The slaves have always been robbed by this nation; and now that they are willing to fight for the good of their former oppressors, and for their unjust country, and run the risk and do the labor of a faithful soldier (I have a son who is a true Lincoln man and who commands a company of colored soldiers at Helena) but still keep up the distinction, mark them for degradation, and withhold from them what you bestow on others, and God will mark this nation and its Rulers for his judgments, not for a few Florida mishaps, but for a fearful overthrow and eternal infamy

God’s hand is in all this matter, but he will have no compromise with slavery. And wo to any man who does not wipe his hands of slavery in 1864. I hope that God will bless you and make you the happy instrument of bloting out all slavery in this nation

Yours for the right

Wm M Stewart.

N. B. If you dont think this letter a good cause to have me arrested and take to Washington for trial I would be glad you would contrive some other way to get me there I would (if I could) give more than I could be sold for to be a free man for 30 days in Washington

W. M. S.

Document: Abraham Lincoln, Reply to New York Workingmen, March 21, 1864 [Copy in a Secretarial Hand]1

1 Lincoln responds here to an address from the New York Workingmen’s Democratic Republican Committee, which had elected him an honorary member. The committee stood for the advancement of workingmen and of the Union. See Collected Works, VII, 260n.

Gentlemen of the Committee.

The honorary membership in your Association, as generously tendered, is gratefully accepted.

You comprehend, as your address shows, that the existing rebellion, means more, and tends to more, than the perpetuation of African Slavery -- that it is, in fact, a war upon the rights of all working people. Partly to show that this view has not escaped my attention, and partly that I cannot better express myself, I read a passage from the Message to Congress in December 1861:

“It continues to develop that the insurrection * * * * * * * * * *2 till all of liberty shall be lost.”

2 The 800-word passage indicated by the ellipsis is in Collected Works, V, 51-53. That the secretarial copyist did not include them indicates that this document could not have been Lincoln’s reading copy but was rather created from the reading copy as a record of the event for the presidential files.

The views then expressed remain unchanged, nor have I much to add. None are so deeply interested to resist the present rebellion as the working people. Let them beware of prejudice, working division and hostility among themselves. The most notable feature of a disturbance in your city last summer, was the hanging of some working people by other working people. It should never be so. The strongest bond of human sympathy, outside of the family relation, should be one uniting all working people, of all nations, and tongues, and kindreds. Nor should this lead to a war upon property, or the owners of property. Property is the fruit of labor -- property is desirable -- -- is a positive good in the world. That some should be rich, shows that others may become rich, and hence is just encouragement to industry and enterprize. Let not him who is houseless pull down the house of another; but let him labor diligently and build one for himself, thus by example assuring that his own shall be safe from violence when built.

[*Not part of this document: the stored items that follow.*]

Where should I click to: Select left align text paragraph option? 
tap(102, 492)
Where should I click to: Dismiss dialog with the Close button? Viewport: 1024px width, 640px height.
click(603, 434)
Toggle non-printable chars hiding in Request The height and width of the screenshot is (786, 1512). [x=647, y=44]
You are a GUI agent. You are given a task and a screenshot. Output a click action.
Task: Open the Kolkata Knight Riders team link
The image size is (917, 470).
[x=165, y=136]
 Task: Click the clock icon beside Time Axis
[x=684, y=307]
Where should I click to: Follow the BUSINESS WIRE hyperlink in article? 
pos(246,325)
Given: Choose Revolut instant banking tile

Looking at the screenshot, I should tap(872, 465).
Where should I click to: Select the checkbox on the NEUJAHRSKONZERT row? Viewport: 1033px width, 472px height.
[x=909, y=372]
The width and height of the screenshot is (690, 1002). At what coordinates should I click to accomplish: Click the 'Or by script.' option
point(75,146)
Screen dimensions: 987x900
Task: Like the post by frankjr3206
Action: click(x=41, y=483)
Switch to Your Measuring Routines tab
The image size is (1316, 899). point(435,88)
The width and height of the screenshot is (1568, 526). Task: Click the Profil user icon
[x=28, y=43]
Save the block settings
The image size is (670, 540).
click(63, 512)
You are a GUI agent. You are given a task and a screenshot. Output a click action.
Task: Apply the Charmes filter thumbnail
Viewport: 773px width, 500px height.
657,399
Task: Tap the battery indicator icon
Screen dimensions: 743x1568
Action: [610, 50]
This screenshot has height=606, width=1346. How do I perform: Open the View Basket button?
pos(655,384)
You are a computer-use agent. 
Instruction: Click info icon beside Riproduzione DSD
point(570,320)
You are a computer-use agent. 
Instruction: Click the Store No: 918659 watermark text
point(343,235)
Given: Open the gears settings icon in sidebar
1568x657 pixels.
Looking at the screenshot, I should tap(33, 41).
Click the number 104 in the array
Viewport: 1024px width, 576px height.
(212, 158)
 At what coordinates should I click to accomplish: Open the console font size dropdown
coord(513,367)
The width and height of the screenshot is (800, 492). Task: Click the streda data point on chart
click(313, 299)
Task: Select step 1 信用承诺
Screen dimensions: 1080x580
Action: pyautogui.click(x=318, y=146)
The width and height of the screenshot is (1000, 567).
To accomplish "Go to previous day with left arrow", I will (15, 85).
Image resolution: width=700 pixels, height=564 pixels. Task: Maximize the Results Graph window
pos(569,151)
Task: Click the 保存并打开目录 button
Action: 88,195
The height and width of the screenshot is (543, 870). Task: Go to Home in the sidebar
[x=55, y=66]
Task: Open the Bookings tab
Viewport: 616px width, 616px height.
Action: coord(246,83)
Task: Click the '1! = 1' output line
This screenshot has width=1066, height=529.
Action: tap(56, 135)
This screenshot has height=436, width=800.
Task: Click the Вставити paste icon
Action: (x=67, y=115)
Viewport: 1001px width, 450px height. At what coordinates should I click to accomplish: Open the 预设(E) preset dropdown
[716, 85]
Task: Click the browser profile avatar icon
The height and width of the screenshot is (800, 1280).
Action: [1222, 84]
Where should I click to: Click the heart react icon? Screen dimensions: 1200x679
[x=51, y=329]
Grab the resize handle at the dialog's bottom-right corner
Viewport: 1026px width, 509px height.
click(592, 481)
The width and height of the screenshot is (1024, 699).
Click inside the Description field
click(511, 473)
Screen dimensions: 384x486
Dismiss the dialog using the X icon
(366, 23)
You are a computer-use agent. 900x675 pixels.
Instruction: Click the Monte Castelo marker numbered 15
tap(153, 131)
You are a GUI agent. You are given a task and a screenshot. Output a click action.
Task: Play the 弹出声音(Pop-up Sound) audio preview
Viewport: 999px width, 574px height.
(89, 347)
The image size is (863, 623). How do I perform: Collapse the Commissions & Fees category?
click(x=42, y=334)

Document: Anson G. Henry to Abraham Lincoln, March 21, 1864

Surveyor Generals Office

Olympia W. T. Mar. 21th 1864

My Dear Sir

I send you enclosed a slip from the Portland Daily Union, announcing the appointment of Victor Smith as Surveyor General in my place. I dont believe it is so, yet his friends here say it is true.1

1 The report was not true.

I know that a vigerous effort has been made to reinstate Smith in your confidence, by showing that I obtained his removal by preferring false charges.

I have much additional evidince going to show that I have done him no injustice, and that he is a greater knave than represented in my statement of reasons why he should be removed, Submitted to you last spring.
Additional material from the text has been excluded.